Since reproduction is a group, not an individual, necessity, whatever economic burden it entails must eventually be assumed by society and divided up among the individuals, like the cost of war or any other group activity. Ideally, then, from the standpoint of democracy, every individual, male or female, should bear his share as a matter of course. This attitude toward reproduction, as an individual duty but a group economic burden, would lead to the solution of most of the problems involved. Negative eugenics should be an immediate assumption—if the state must pay for offspring, the quality will immediately begin to be considered. A poor race-contribution, not worth paying for, would certainly be prevented as far as possible.

Some well-meaning radical writers mistakenly suppose that the emancipation of women means the withdrawal by the group of any interest in, or any attempt to regulate, such things as the hours and conditions of female labour. That would simply imply that the group takes no interest in reproduction—in its own survival. For if the group does not make some equation for the greater burden of reproduction upon women, the inevitable result will be that that particular service will not be rendered by those most desirable to be preserved.

Given the fundamental assumption that the group is to survive—to be perpetuated by the one possible means—if it withdraws all solicitude about the handicap this entails to women as a whole, introducing a spirit of laissez-faire competition between men and women, the women with sense enough to see the point will not encumber themselves with children. For each one of these who has no children, some other woman must have six instead of three. And some people encourage this in the name of democracy!

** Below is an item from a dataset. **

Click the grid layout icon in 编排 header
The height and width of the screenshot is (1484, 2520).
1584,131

The most involved problems must inevitably centre around the women who, to quote Mrs. Hollingworth, "vary from the mode," but are yet functional for sex. Some have no sex desires at all, some no craving for or attachment to children, some neither of these. It is a question still to be solved whether some of them ought, in the interest of the race, to be encouraged to reproduce themselves. In less individualized primitive society, seclusion, taboo and ignorance coerced them into reproduction. Any type of control involving the inculcation of "moral" ideas is open to the objection that it may work on those who should not reproduce themselves as well as those who should.

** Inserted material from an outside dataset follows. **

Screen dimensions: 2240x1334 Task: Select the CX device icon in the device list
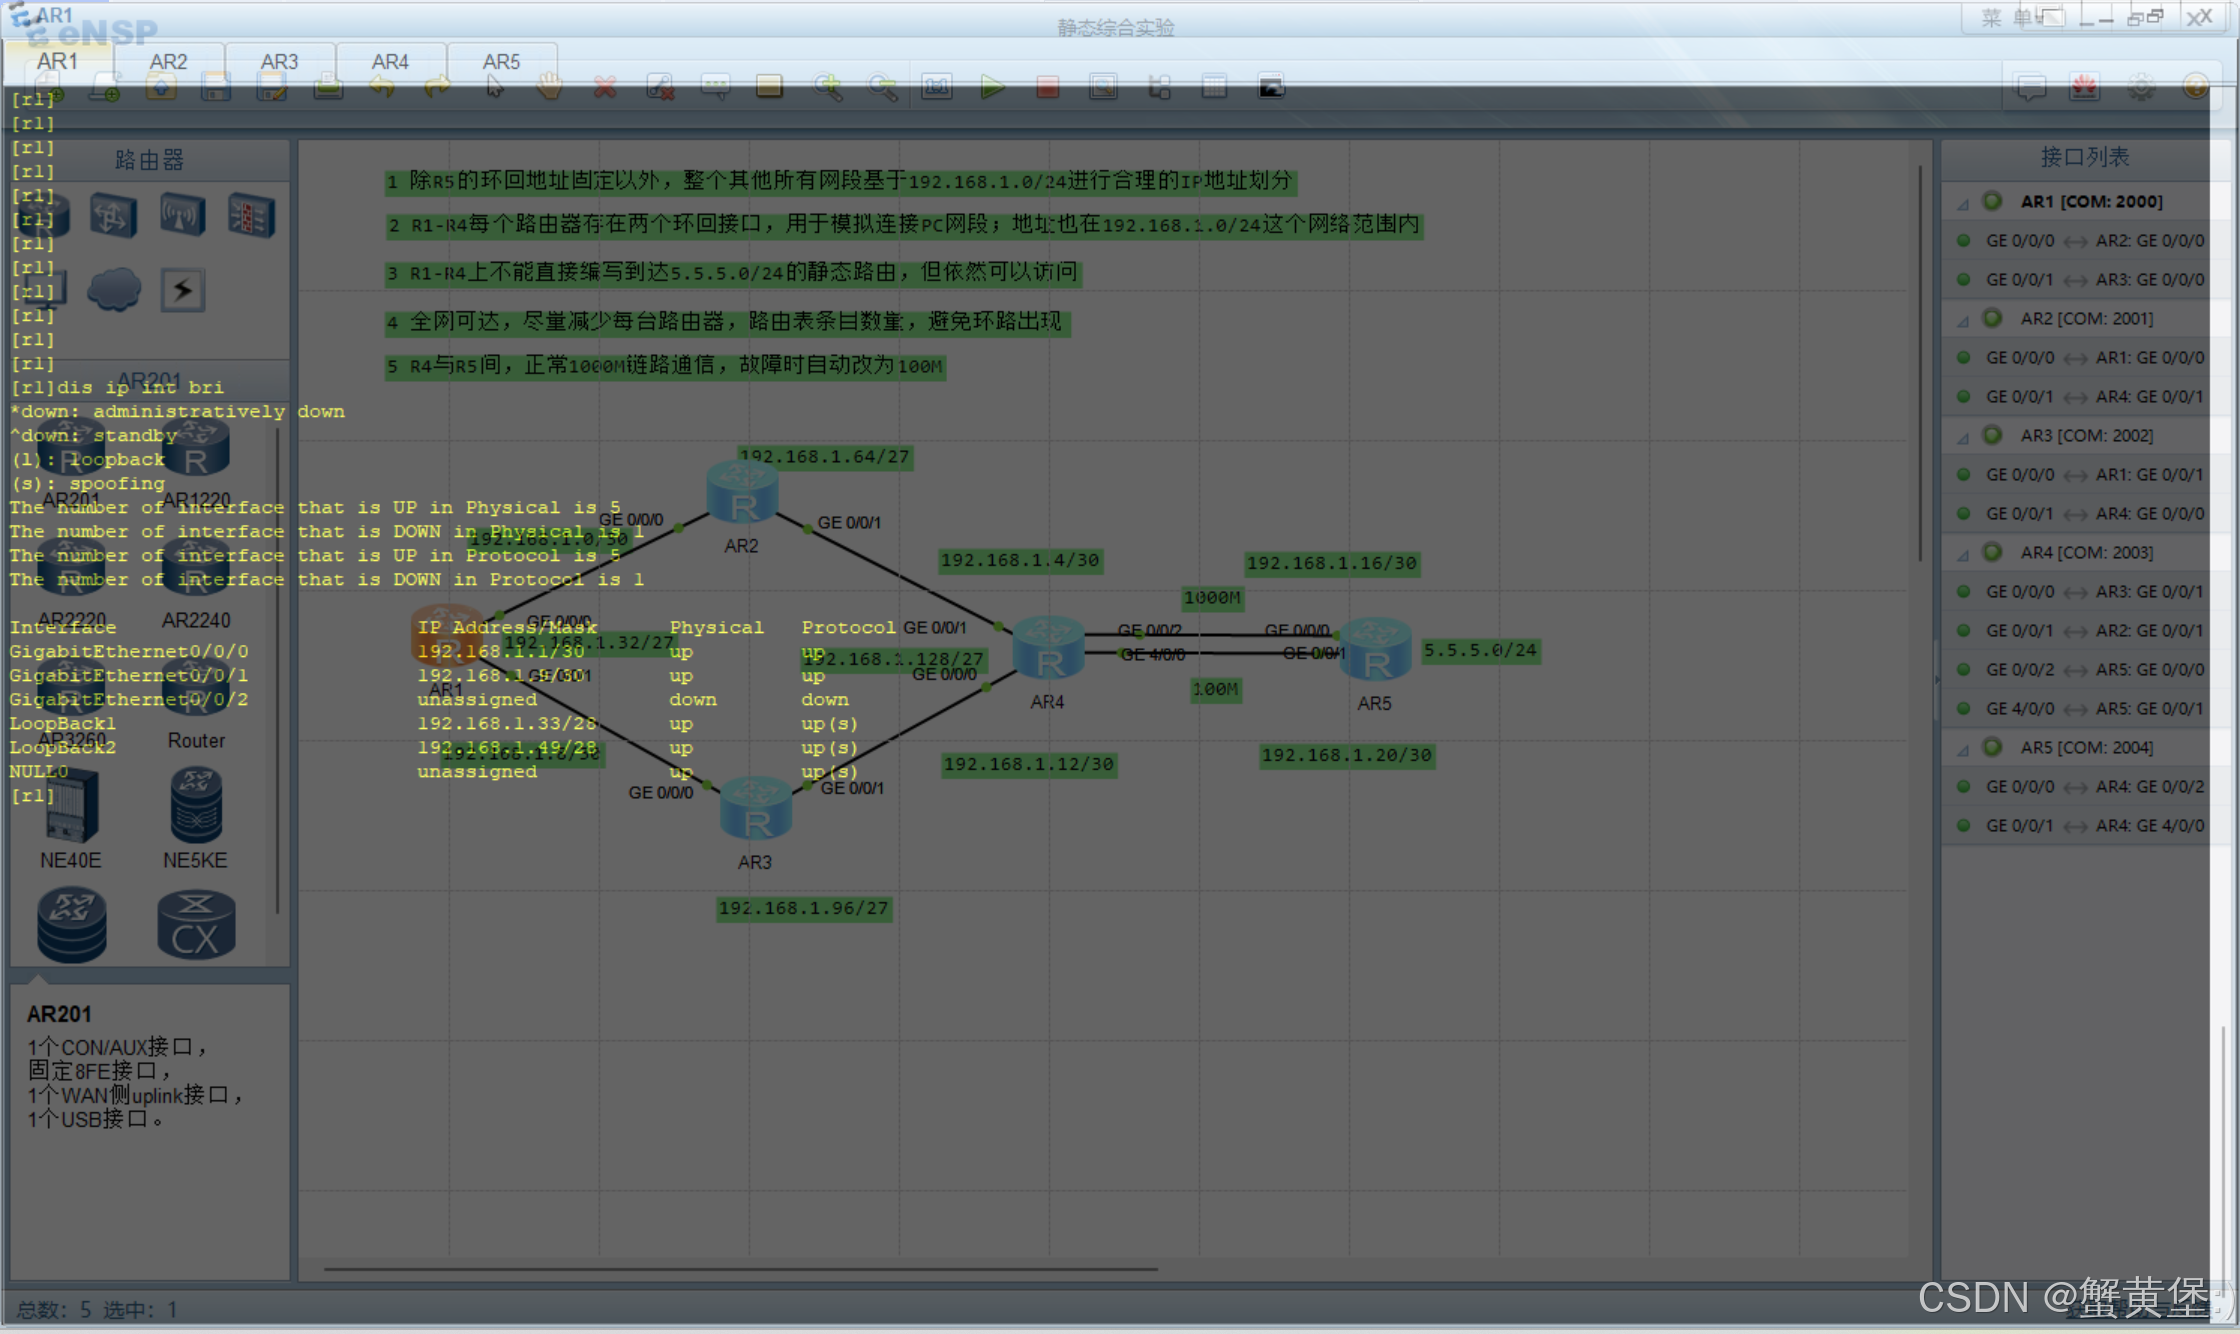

In a sense, this problem will tend to solve itself. With the substitution of the more rationalized standards of self-interest and group loyalty for the irrational taboo control of reproductive activities, there will be as much freedom for women to choose whether they will accept maternity as there is now, in the period of transition from the old standards to the new. The chief difference will be that many of the artificial forces which are acting as barriers to motherhood at the present time—as for example the economic handicap involved—will be removed, and woman's choice will therefore be more entirely in harmony with her native instinctive tendencies. Thus those women endowed with the most impelling desire for children will, as a rule, have the largest number. In all probability their offspring will inherit the same strong parental instinct. The stocks more poorly endowed with this impulse will tend to die out by the very lack of any tendency to self-perpetuation. It is only logical to conclude, therefore, that as we set up the new forces of social control outlined in this chapter, we are at the same time providing more scope for natural selection, and that the problem of aberrant types consequently becomes only a transitory one.